_Stated problem A_
In the Mumbai journal entry, which instruments lead the hymns at the church service?
_Stated problem B_
Print the part of the Mumbai journal entry that opens with the words containing "I enter twenty" and closes with "of the service.".
_Stated problem C_
List every place name that appears in the Mumbai journal entry.

_Passage given_
==============================
Mumbai Day 6

Sunday. Despite the night going till 3:30 I awake somewhat early to attend church. I ask Captain, the manager of the hostel (His rank in the Salvation Army may be Captain, I don’t know), what churches are nearby. The closest is a Wesleyan church at the end of the street.

I enter twenty minutes after the service began finding the pews filled with only a spattering of people. I can barely hear the man making announcements over the blaring of horns in the street and the hum of the fans making it bearable to breathe in this city of humidity. Intermittently they break into hymns led by a pipe organ and a violin, or into a responsive reading from a raggedy blue book. The pastor speaks with a commanding voice overpowering the external racket. I find myself suprisingly moved while singing the hymns played on the pipe organ in spite of my usual dislike of traditional music, though I get a bit antsy during the rest of the service.

Documentary photographer Ritam Banerjee calls and asks to meet me at Café Mondegar. I later realized he made a major effort to come to meet me even without seeing my portfolio, coming by cab from all the way across the city. He came simply because I requested a meeting with him about his photography.

We meet for lunch and talk about his work and his travels around India, how he got started, etc. He has such an incredible story, over coming extreme depression that left him penniless and homeless for two years. Starting over from nothing with incredible drive he has become internationally recognized and published, represented by Getty Images and others. His work in Ladakh, a beautifully mountainous region in the northeast with very East Asian looking inhabitants, makes me want to travel there so much.
==============================
_Information shown_

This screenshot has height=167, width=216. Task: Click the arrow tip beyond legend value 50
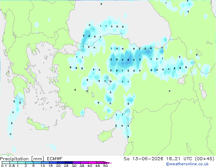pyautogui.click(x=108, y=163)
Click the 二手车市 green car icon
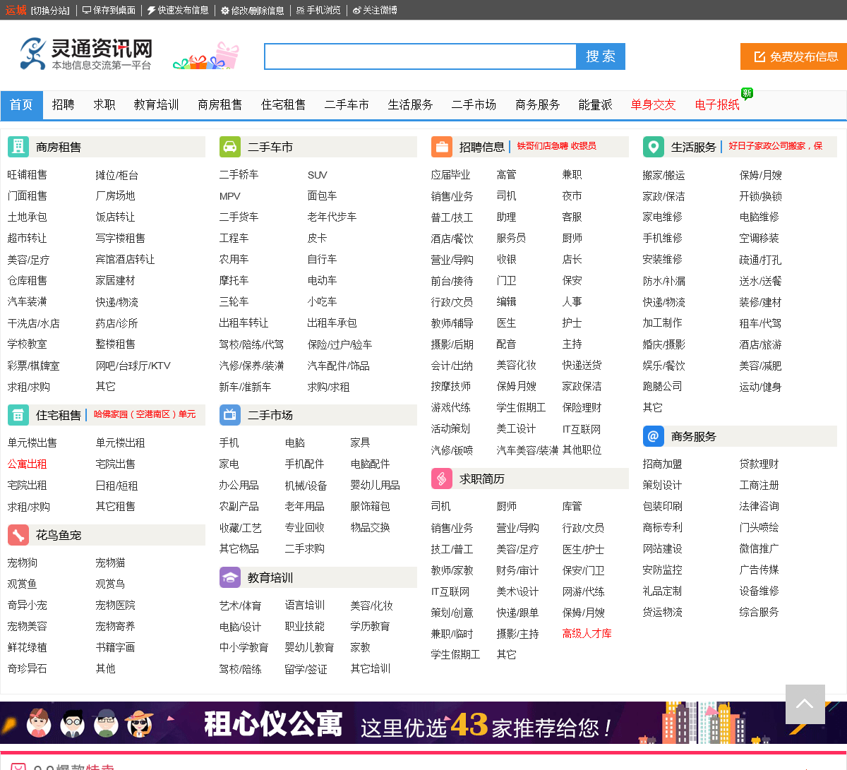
==============================
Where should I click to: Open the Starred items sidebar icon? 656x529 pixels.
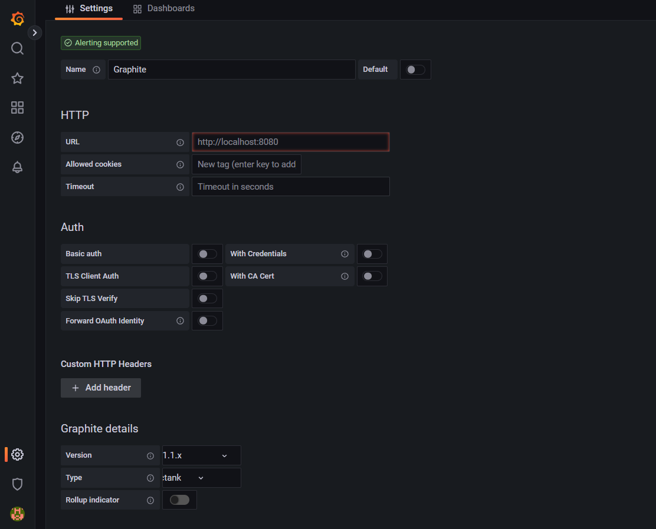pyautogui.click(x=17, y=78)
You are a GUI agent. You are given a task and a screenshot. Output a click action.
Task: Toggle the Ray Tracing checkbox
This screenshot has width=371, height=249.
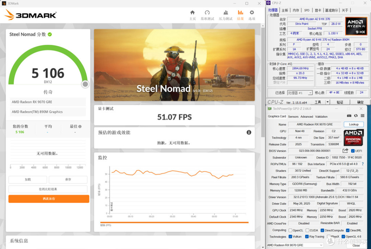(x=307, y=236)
==============================
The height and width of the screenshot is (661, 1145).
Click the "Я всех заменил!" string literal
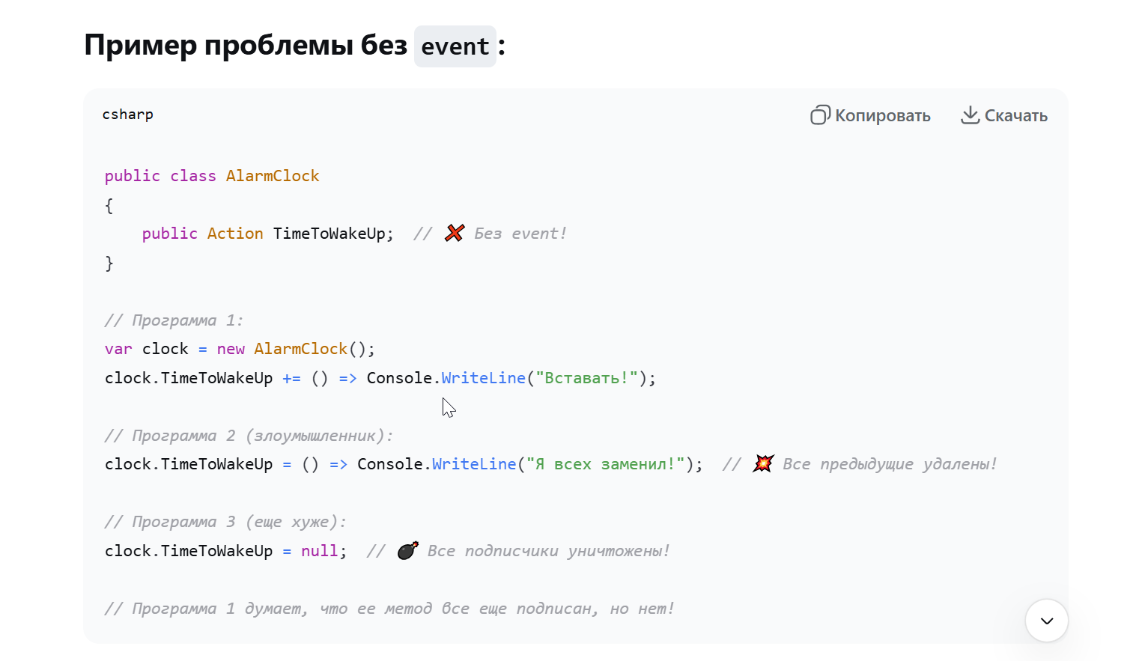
==============================
_Correct answer A_
A pipe organ and a violin.

_Correct answer B_
I enter twenty minutes after the service began finding the pews filled with only a spattering of people. I can barely hear the man making announcements over the blaring of horns in the street and the hum of the fans making it bearable to breathe in this city of humidity. Intermittently they break into hymns led by a pipe organ and a violin, or into a responsive reading from a raggedy blue book. The pastor speaks with a commanding voice overpowering the external racket. I find myself suprisingly moved while singing the hymns played on the pipe organ in spite of my usual dislike of traditional music, though I get a bit antsy during the rest of the service.

_Correct answer C_
Mumbai, Café Mondegar, India, Ladakh